Okey dokey, let's give out a few numbers here:
Speed of sound is 340 m/s (assuming STP).
FFS tells us that we can design a weapon with a muzzle velocity of up to 6000 m/s, which is roughly Mach 17.5. It is noted that we can design our weapon to fire at 300 m/s, which is subsonic, and very nearly silent.
The weapon itself is going to make noise feeding ammo from the hopper into the barrel. Probably an electric motor whining. Imagine the minigun in Predator, after he'd expended all the ammo. Something like that for loudness.

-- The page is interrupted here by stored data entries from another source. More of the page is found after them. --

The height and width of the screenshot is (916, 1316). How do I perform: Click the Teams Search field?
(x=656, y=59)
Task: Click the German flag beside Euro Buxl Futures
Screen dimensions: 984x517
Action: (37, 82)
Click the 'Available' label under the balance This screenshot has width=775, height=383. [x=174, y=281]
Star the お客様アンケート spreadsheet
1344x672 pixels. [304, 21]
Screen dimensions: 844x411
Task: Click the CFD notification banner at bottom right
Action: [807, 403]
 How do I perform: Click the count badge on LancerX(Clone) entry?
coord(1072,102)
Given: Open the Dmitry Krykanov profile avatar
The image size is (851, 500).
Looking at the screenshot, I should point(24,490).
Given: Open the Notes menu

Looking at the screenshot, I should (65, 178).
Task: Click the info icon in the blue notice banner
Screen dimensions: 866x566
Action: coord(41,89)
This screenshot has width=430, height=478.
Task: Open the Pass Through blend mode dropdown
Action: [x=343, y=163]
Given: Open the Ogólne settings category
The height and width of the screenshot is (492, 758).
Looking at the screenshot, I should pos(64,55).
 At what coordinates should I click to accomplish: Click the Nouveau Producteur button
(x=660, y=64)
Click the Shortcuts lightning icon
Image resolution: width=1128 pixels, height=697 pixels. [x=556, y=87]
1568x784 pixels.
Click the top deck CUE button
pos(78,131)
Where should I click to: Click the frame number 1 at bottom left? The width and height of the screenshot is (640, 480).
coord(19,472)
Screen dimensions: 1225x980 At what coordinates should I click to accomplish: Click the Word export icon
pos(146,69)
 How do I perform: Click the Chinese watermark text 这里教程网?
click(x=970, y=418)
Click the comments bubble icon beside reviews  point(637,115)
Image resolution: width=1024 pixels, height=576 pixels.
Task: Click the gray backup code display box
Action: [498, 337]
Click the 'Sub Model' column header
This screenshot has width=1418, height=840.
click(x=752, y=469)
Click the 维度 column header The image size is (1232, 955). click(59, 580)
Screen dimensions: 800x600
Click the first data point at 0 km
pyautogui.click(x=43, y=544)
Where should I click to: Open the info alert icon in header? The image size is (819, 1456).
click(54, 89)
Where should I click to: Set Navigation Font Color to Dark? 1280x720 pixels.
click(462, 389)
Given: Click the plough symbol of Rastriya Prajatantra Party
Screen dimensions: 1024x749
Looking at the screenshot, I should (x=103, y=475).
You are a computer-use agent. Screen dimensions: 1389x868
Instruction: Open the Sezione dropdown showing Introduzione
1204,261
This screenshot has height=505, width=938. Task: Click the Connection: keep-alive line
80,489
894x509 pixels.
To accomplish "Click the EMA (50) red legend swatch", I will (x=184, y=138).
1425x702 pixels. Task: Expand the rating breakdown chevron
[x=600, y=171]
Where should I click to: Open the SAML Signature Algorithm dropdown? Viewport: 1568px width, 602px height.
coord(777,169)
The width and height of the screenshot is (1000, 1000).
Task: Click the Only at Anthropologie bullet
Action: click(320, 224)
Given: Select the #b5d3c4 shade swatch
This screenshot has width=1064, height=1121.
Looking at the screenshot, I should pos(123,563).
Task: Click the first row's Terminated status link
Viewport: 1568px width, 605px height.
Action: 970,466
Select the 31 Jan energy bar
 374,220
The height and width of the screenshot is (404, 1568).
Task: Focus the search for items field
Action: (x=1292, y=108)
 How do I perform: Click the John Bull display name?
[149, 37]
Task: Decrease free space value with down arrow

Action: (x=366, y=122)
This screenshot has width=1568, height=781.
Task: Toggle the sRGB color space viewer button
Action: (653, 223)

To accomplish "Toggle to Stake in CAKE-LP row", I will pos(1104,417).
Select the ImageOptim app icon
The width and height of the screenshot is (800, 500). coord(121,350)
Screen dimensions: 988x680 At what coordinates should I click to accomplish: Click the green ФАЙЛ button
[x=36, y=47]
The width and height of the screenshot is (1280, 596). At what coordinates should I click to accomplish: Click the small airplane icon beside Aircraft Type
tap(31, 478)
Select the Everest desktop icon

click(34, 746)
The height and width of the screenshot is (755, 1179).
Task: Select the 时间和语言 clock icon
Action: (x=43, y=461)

Now, objects traveling at Mach 17.5.... Hmmm, I'm pretty sure that's not going to be quiet. Each round having several (hundred?) kilojoules behind it, you can be sure it will make a LOT of noise.
Unfortunately, I can't find anything quick and simple to tell me what that would be in dBa (audible decibels), but in electronic terms, that's 80 dBm (if delivered in 1 second, to make it watts instead of joules). If by some miracle that translates directly into dBa, then that's pretty loud.
So: the weapon itself will not make a lot of noise; not much more than most guns do nowadays (not counting the explosion of the powder). The round will make considerably more noise than modern guns, but there won't likely be a single loud bang. Perhaps imagine playing an explosion-sound on your computer, which crashes RIGHT in the middle of it and you hear the sound persistently... that might be what a VRF sounds like when firing it.
Hearing exactly where the round came from... I don't know. I DO know that I don't want to get in the way! Firing a stream of rounds is likely to get you found, though.